▶ _EXERCISE BRIEF_: Give the count of lines in the entries that include "pyautogui", and write nothing besides it.

(Stored records)
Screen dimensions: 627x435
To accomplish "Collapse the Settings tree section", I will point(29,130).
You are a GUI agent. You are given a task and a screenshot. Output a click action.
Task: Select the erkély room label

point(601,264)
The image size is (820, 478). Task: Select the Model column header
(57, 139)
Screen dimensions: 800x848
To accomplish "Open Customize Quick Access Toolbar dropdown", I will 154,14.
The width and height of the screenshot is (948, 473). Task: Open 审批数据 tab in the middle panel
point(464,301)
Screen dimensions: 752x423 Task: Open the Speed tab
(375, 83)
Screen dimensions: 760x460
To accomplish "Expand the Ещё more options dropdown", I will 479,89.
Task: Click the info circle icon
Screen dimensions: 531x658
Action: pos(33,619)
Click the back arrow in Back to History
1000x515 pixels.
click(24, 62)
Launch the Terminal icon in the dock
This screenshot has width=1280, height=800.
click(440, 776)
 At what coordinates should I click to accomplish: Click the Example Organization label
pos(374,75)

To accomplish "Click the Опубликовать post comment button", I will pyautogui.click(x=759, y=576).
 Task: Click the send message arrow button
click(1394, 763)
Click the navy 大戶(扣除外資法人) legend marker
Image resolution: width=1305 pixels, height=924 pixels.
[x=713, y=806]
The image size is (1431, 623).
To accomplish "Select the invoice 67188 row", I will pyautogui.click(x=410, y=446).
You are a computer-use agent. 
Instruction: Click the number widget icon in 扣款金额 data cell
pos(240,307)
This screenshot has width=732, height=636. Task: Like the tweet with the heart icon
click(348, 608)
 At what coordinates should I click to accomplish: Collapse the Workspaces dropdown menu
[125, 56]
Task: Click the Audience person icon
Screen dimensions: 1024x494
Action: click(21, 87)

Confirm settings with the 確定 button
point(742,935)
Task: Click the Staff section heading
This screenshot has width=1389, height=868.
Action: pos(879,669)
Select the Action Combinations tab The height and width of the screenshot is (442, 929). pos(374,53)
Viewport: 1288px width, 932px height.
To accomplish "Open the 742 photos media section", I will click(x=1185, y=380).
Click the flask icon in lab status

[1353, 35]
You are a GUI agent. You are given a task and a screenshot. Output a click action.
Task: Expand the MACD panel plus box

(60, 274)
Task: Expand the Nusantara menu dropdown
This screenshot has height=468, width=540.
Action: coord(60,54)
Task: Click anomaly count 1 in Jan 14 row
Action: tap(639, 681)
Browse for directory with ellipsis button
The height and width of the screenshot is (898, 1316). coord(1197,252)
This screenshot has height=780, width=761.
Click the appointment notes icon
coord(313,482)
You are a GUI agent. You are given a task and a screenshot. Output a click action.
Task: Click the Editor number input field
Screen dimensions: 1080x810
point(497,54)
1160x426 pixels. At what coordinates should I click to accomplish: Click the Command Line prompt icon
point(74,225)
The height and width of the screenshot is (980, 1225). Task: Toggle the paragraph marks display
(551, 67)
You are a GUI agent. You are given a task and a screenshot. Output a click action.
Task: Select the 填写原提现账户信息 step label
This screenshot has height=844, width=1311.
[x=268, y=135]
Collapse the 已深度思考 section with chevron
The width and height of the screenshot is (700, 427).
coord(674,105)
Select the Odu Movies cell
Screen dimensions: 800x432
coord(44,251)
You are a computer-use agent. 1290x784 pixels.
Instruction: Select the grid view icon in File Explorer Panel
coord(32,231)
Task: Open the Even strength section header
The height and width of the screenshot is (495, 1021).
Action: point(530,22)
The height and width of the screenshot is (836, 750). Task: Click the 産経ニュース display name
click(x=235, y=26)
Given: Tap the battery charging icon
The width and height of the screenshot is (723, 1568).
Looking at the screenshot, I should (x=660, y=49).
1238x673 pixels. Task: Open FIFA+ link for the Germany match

▶ _PROBLEM SOLUTION_: 2